The biggest takeaway that everyone on both sides can enjoy is that we are all sincerely interested in improving the education that we provide for our children. Emily, on Utah Amicus, said
As citizens of Utah and more importantly as human beings, we know that education of our children is the most important thing we can do for our country. I believe more than ever that crusaders on both sides of this debate have one common goal: to provide the best possible education for our children. I hope the voucher debate has brought us together, instead of pull us apart.
Jesse, over at Coolest Family Ever, had a very magnanimous (except for correctly lambasting Parents for Choice in Education) way of looking at the issue from the perspective of the 38% who voted for Referendum 1:.
We lost. You know what makes it worse? We deserved it. We deserve the gloating and victory dancing from the opponents. Why? Because we let PCE run a filthy low-brow campaign and we didn't do anything to stop it. So now what?

Let's put this legislation to the side for a while. I know, it's really tempting to touch up the defeated bill and wheel it on out again, but we have some real work to do between now and then. We need to spend the next five years addressing all of the criticisms we faced this year.
I completely agree.

Jesse continues:
Lastly, we just can't talk our way past valid concerns. The switch rate and break even point are valid concerns. The price of tuition is a valid concern. Giving vouchers to upper-income families is a valid concern. Yes, this bill is the result of almost a decade of compromise, but I don't think the Republican-dominated legislature compromised enough.
Steve Urquhart represented the legislature very well with his comments, and we can only hope that the rest of the legislature exhibits such grace and aplomb.
Along with some silliness on both sides, we had some of the best public dialogue we’ve had on education in a very long time. Though over-the-top commentary frequently gets reported and facile or fictional talking points find legs, I enjoyed many tremendous conversations with (often tremendously informed) individuals, both favoring and opposing vouchers. Those conversations involved people earnestly trying to figure out how to best educate our children.

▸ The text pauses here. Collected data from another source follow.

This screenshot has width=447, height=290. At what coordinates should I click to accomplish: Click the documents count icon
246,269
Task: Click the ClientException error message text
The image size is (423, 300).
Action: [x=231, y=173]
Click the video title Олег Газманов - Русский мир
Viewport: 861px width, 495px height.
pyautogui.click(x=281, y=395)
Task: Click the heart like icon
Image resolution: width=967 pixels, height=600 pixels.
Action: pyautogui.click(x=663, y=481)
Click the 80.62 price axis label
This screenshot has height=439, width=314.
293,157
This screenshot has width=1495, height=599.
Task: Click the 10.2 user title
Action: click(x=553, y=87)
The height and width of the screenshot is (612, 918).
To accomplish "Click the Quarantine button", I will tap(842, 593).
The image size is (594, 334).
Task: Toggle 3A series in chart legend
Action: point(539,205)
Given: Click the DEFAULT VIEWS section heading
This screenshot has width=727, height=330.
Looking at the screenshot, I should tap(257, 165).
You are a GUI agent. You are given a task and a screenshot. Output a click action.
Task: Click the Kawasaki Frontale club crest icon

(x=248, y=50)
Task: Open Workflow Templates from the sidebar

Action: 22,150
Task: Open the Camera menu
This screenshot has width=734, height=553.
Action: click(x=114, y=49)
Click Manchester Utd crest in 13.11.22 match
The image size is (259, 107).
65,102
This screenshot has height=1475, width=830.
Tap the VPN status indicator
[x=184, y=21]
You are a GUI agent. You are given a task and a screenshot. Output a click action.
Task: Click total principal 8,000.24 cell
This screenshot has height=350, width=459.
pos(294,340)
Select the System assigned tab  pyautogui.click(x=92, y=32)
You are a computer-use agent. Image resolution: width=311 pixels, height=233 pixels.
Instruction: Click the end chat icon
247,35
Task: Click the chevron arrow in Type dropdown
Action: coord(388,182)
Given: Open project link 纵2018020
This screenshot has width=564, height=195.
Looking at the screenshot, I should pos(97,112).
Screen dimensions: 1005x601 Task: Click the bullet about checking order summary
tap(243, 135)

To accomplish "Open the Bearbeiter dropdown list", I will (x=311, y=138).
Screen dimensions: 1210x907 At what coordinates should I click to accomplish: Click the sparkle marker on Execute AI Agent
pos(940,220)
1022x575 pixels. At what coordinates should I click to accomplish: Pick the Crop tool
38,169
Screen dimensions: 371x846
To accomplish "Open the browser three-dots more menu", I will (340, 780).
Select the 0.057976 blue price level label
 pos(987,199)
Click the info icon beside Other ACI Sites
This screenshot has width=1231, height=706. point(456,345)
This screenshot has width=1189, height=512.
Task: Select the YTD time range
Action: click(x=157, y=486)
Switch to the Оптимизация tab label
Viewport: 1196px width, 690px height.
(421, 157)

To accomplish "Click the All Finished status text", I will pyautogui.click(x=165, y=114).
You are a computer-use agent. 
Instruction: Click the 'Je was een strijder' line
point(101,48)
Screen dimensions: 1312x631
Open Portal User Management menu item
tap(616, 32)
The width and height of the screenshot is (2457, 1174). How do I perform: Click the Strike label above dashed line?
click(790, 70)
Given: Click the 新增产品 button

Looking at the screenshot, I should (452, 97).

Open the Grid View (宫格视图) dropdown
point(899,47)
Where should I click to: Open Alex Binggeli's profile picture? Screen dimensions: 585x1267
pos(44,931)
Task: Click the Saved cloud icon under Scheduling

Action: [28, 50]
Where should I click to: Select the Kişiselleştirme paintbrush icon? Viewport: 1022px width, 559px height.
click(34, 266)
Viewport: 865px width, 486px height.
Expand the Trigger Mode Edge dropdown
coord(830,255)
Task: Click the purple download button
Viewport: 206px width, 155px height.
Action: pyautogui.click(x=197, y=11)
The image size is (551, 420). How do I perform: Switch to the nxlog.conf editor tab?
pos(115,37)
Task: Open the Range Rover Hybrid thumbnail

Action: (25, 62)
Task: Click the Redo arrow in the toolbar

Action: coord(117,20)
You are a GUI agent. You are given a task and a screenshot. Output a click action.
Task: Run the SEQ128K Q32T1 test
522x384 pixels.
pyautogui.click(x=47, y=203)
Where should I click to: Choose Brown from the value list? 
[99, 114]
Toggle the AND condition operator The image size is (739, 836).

I’ve received many calls and emails. Surprisingly few suggest that I throw myself off a cliff. Most (from both sides of the issue) said they enjoyed the debate and hope that we can use the increased attention to further improve education in Utah. My sincere appreciation goes out to everyone who gave their time to engage in the political process.
Although I can see and in a small measure understand Jen's concern at Jen's Green Journal that some others in the legislature might try to be vindictive in this case as it has appeared to be in others.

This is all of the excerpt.